IT was once home to hundreds of textile workers, helping to put Scotland on the map at the height of the industrial revolution.

Now historic Crofthead Mill could be the right price.

The most iconic building in Neilston has gone up for sale as current owners – haulage firm J&M Murdoch – plan to move out.

Crofthead is one of the oldest mill structures left standing in Scotland.

With a history dating back to 1792, it was one of seven large mills along the banks of the River Levern, between Neilston and Dovecothall.

However, the thread mill ceased production in 1992, resulting in major redundancies and the bulk of production being moved to a factory in Newton Mearns.

Since then, it has mostly lain empty, although part of the site is still in use as a base for J&M Murdoch.

Following years of speculation about the dilapidated site being transformed into a hotel, residential and retail development, a new buyer is now being sought.

The complex comprises four main buildings, ranging from four to six storeys in height, with a large yard and car parking areas.

John Murdoch, managing director of J&M Murdoch, said the decision to sell is due to his business expanding.

He said: “We need a bigger site. We’ve been at the mill for 20 years and, with how we’ve grown, it’s become really tight for space.

“We don’t have another site in mind yet but I would like to stay in the local area, for the benefit of our employees.

“We’ve been approached once or twice in the past about developing the buildings but it never came to anything. We’re not developers ourselves, so it would always have required someone else coming in.
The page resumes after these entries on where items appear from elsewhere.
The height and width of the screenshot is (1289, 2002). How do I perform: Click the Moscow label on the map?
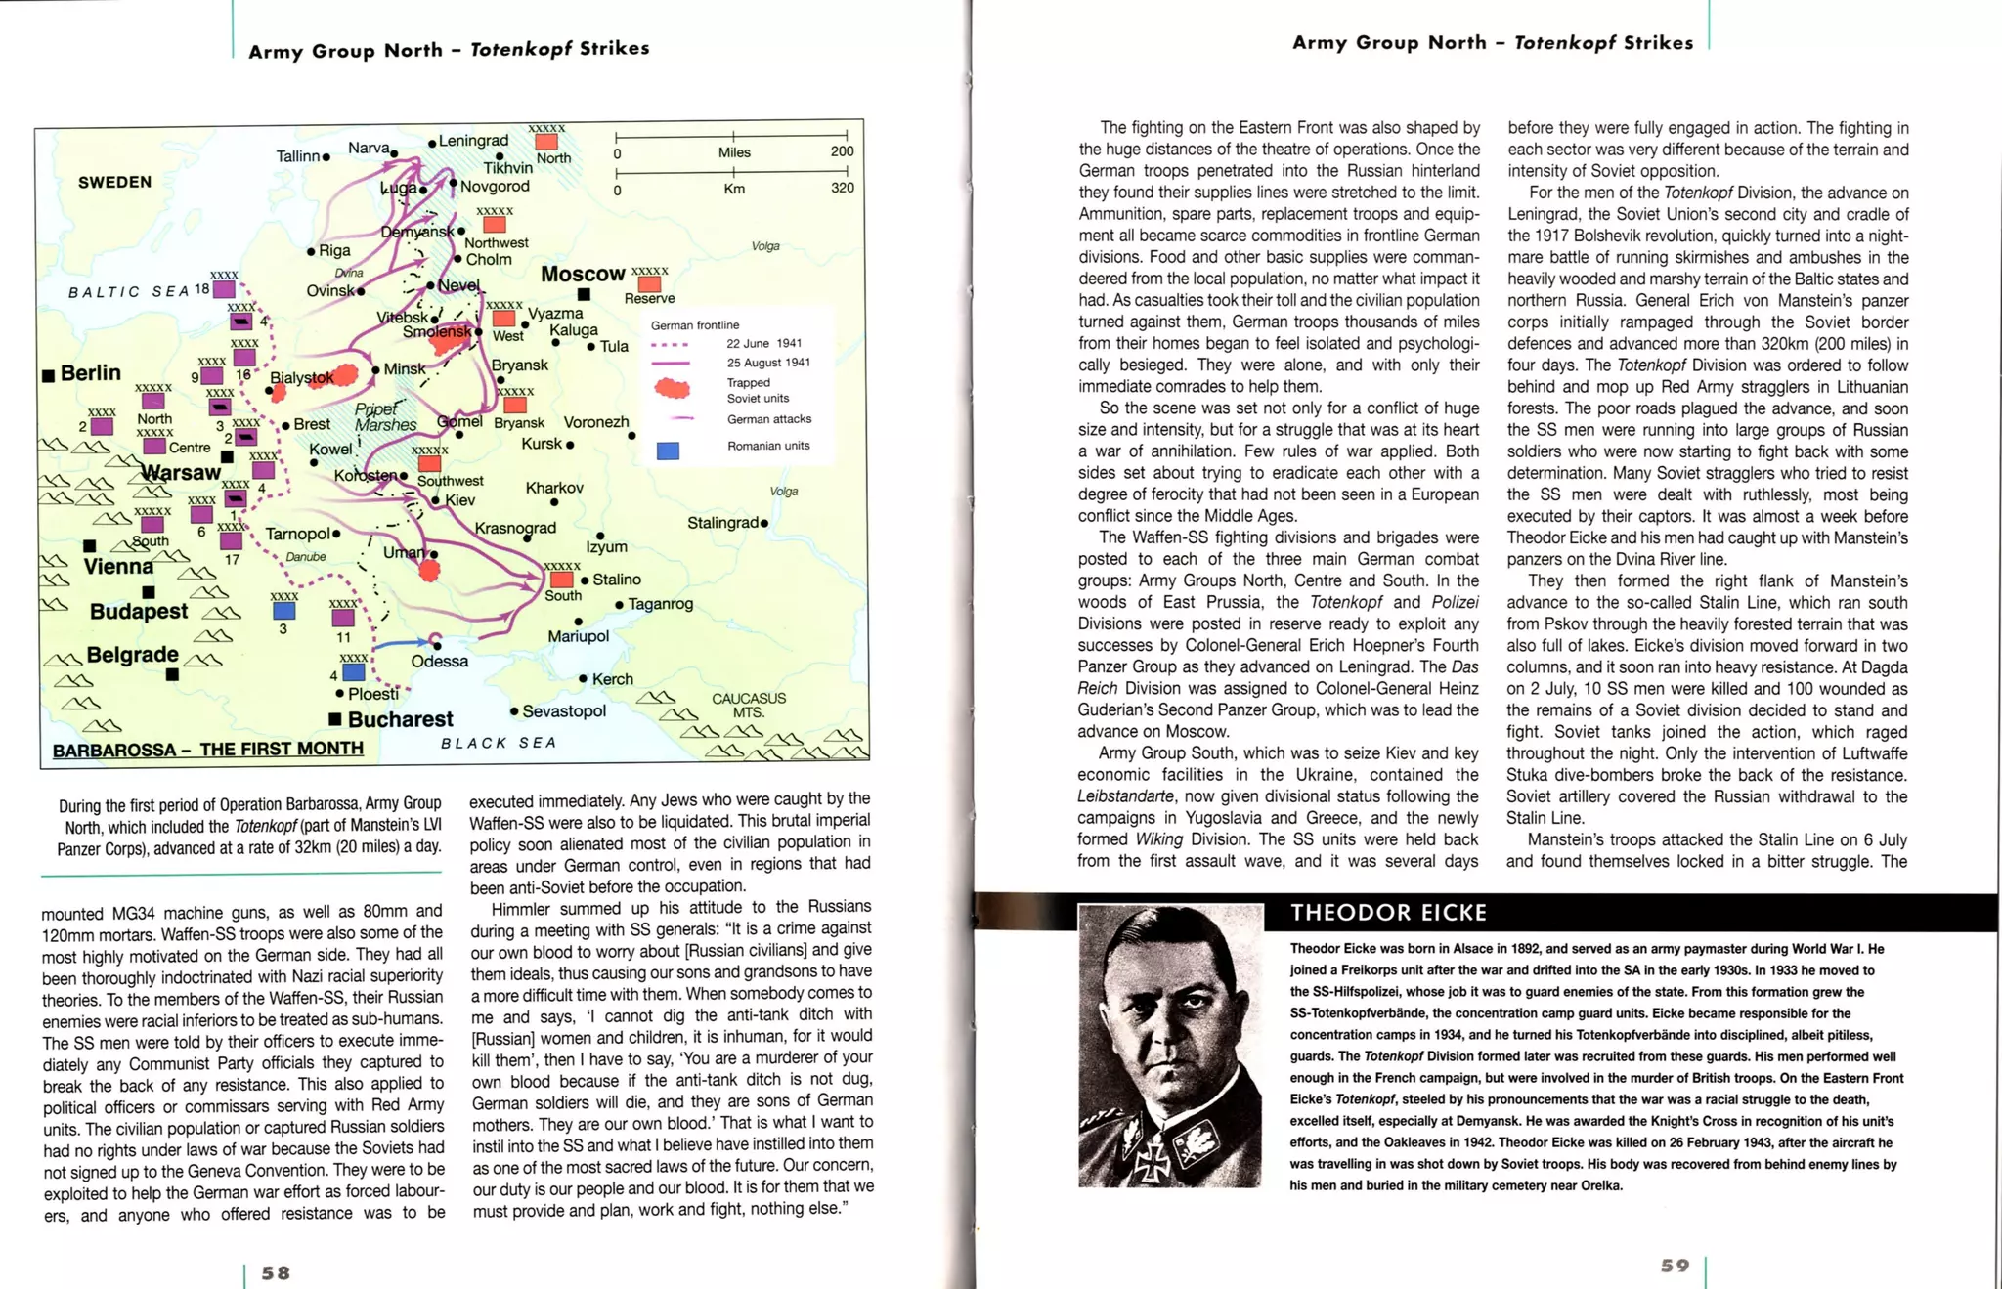point(583,275)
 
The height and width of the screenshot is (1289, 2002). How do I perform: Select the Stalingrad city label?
point(722,523)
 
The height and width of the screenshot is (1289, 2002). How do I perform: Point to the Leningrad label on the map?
point(473,141)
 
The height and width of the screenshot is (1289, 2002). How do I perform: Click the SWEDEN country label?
point(114,182)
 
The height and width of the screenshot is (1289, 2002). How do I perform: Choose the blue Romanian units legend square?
point(668,450)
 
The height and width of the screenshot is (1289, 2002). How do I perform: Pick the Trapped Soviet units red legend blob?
point(672,389)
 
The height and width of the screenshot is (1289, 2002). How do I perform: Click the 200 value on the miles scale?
point(842,151)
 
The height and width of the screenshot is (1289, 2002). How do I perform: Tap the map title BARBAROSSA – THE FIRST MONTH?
point(207,750)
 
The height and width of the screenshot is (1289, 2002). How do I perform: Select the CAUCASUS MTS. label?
point(748,705)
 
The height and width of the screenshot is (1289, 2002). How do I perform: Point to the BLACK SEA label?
point(498,743)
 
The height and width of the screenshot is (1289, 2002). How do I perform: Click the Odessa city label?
point(439,662)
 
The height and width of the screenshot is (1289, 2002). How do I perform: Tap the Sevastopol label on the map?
point(564,711)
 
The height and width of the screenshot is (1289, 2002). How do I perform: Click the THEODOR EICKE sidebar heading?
point(1388,913)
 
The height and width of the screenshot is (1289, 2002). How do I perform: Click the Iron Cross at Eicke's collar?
point(1155,1155)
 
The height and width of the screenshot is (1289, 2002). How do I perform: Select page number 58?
point(276,1272)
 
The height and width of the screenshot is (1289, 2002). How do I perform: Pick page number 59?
point(1675,1266)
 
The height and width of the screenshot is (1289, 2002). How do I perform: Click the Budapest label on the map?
point(138,612)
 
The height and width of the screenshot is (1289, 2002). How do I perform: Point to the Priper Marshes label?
point(384,417)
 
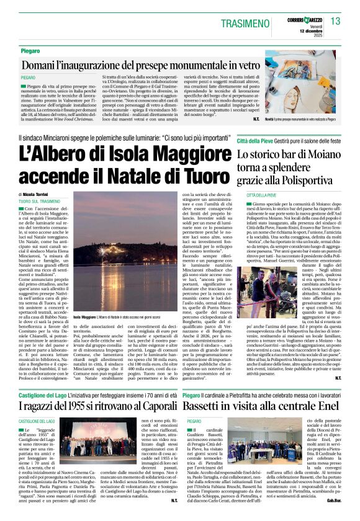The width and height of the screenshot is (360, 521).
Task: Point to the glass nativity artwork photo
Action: click(x=303, y=91)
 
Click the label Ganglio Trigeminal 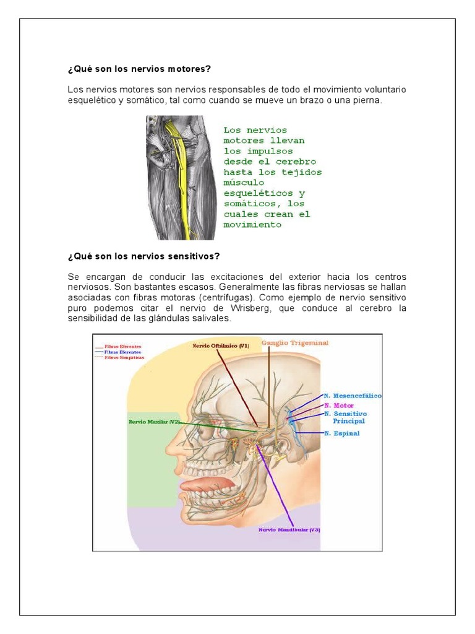coord(294,342)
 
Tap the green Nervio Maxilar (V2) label coord(154,422)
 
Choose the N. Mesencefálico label coord(353,395)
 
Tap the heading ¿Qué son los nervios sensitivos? coord(143,256)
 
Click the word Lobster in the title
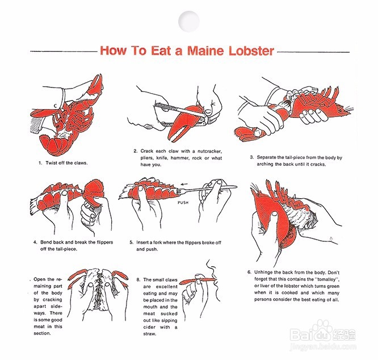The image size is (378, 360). pos(251,51)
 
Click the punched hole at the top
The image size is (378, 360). pos(189,22)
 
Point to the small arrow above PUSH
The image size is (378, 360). pos(184,184)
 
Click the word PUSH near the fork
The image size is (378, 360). pos(183,203)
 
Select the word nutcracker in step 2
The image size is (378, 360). pos(209,151)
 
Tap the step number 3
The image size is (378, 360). pos(251,157)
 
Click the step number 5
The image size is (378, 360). pos(131,242)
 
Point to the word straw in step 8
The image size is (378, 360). pos(149,334)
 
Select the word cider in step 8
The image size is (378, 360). pos(149,327)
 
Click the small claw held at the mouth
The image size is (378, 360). pos(198,280)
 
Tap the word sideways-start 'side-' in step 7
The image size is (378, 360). pos(56,306)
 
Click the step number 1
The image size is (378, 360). pos(40,163)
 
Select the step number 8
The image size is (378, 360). pos(138,280)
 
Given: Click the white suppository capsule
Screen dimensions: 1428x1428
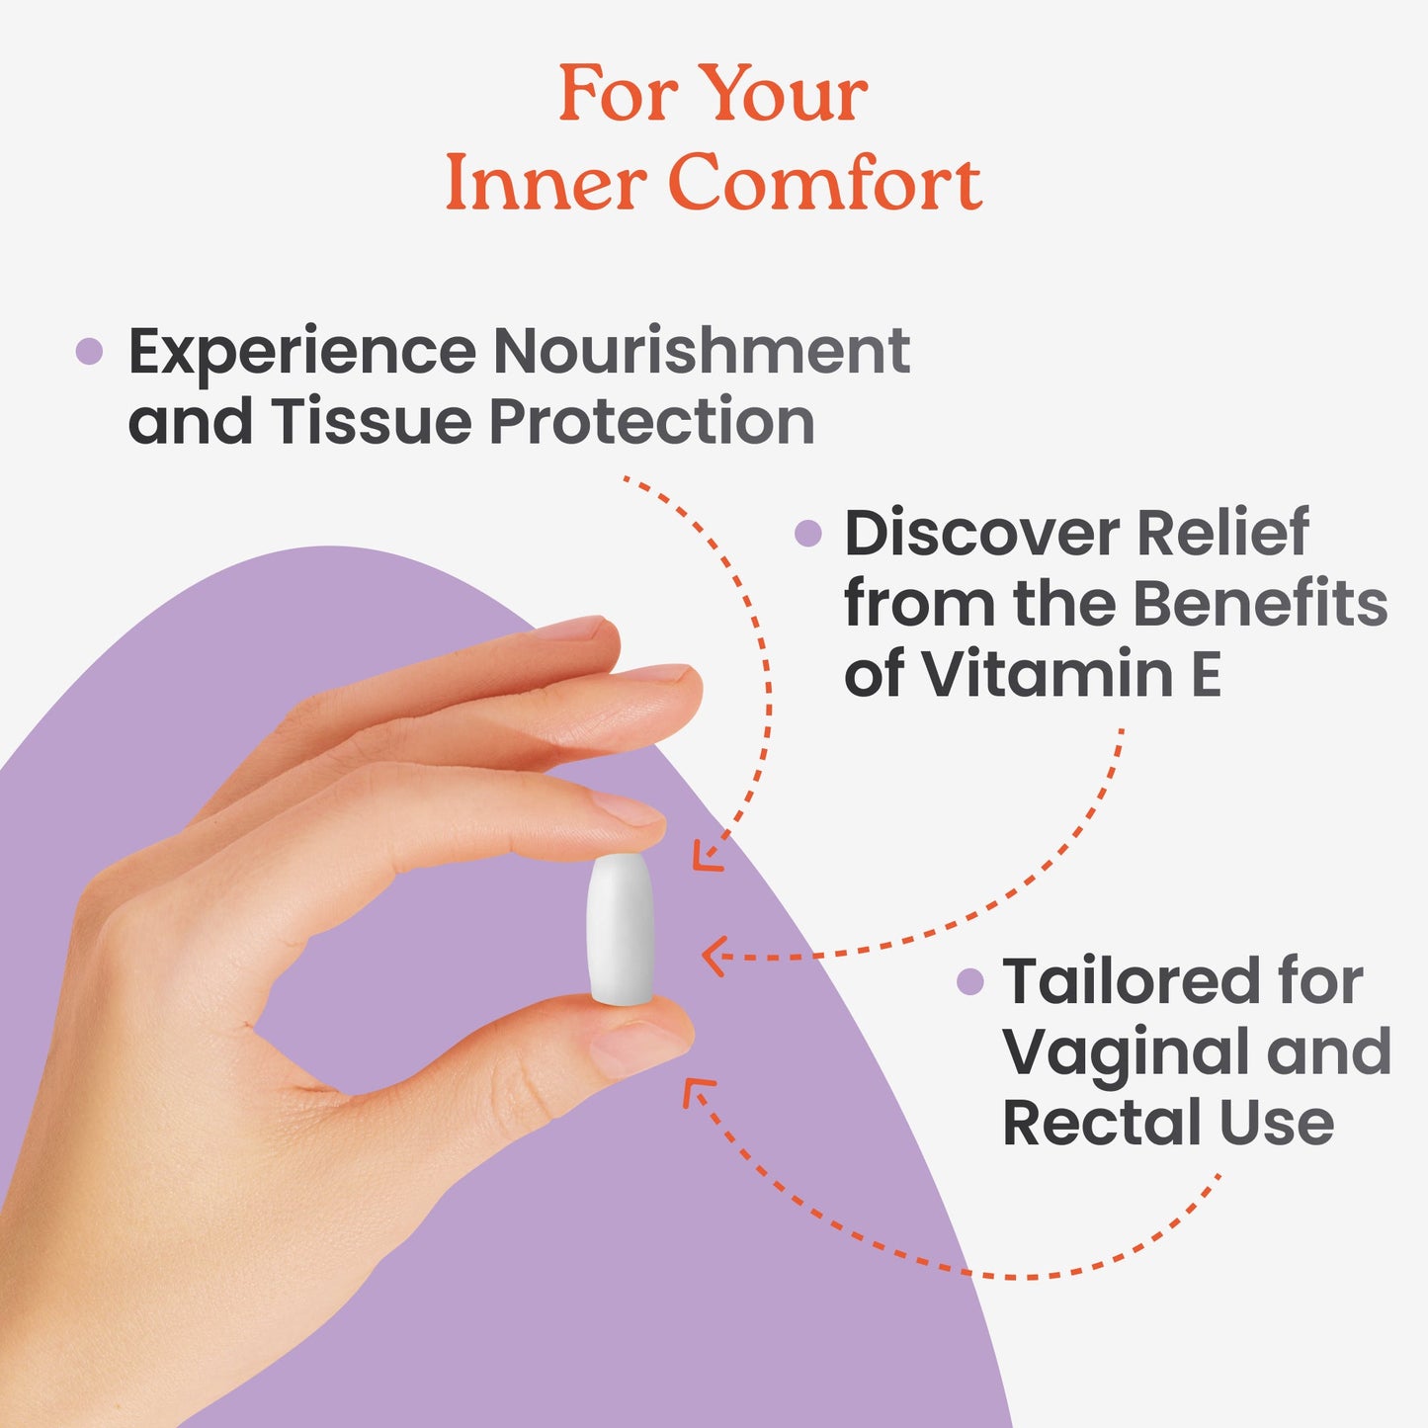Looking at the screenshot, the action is click(x=621, y=929).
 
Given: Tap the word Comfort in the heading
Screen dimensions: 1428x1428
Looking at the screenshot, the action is click(x=825, y=183).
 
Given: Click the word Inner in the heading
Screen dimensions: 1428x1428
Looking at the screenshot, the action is click(x=544, y=183).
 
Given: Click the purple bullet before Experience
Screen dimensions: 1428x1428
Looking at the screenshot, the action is click(x=89, y=351).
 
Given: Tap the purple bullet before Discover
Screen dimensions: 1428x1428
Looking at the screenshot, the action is click(x=807, y=533).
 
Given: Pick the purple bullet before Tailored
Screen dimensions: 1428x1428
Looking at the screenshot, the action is click(x=970, y=982).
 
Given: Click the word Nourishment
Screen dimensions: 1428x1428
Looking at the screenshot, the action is click(x=702, y=351).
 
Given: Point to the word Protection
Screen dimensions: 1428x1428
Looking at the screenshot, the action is click(x=652, y=422).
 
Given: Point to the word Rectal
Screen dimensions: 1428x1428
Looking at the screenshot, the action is click(x=1101, y=1123).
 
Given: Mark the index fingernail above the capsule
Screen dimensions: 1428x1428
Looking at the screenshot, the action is click(x=627, y=809).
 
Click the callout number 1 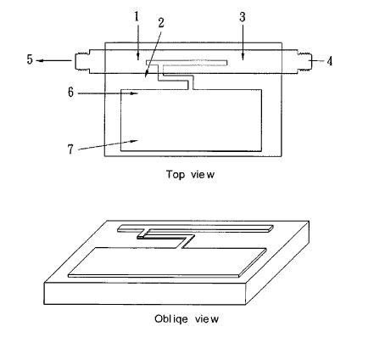[137, 17]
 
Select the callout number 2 [161, 23]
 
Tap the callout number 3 [243, 17]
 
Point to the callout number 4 [329, 61]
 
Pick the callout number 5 [30, 59]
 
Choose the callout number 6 [70, 93]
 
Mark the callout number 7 [70, 149]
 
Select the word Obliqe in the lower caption [171, 319]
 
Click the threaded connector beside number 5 [82, 61]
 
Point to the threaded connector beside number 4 [304, 61]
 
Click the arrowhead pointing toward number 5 [40, 60]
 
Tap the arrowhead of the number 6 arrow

“Personally, I would love to see it developed and brought back into full use. It’s such an important building for Neilston.”

While most of the old mill buildings across the region have been demolished, revival projects such as the one at historic Anchor Mill, in Paisley, have shown they can be brought back into use.

That Grade-A listed building, which closed in 1980, underwent an £11million refurbishment through the Prince’s Foundation in 2003 to create 60 flats and a business unit.

Estate agents GVA have not put a value on Crofthead Mill, saying only that offers are invited, but have stressed it is suitable for a wide range of uses.

East Renfrewshire Council has said it is supportive of the restoration and redevelopment of Crofthead Mill and its surroundings but will insist that any development should include the restoration of the main buildings at the site.

The local authority will also insist on a mixture of uses, including business and residential, with affordable housing provision, as well as ‘sustainable and attractive’ use of the watercourse currently running beneath the site.

Councillor Paul O’Kane, who represents Newton Mearns North and Neilston, said: “The mill has always been an important part of Neilston’s industrial history, so it would be great to see that continue.

“People in Neilston will rightly be watching with interest to see what the future holds.”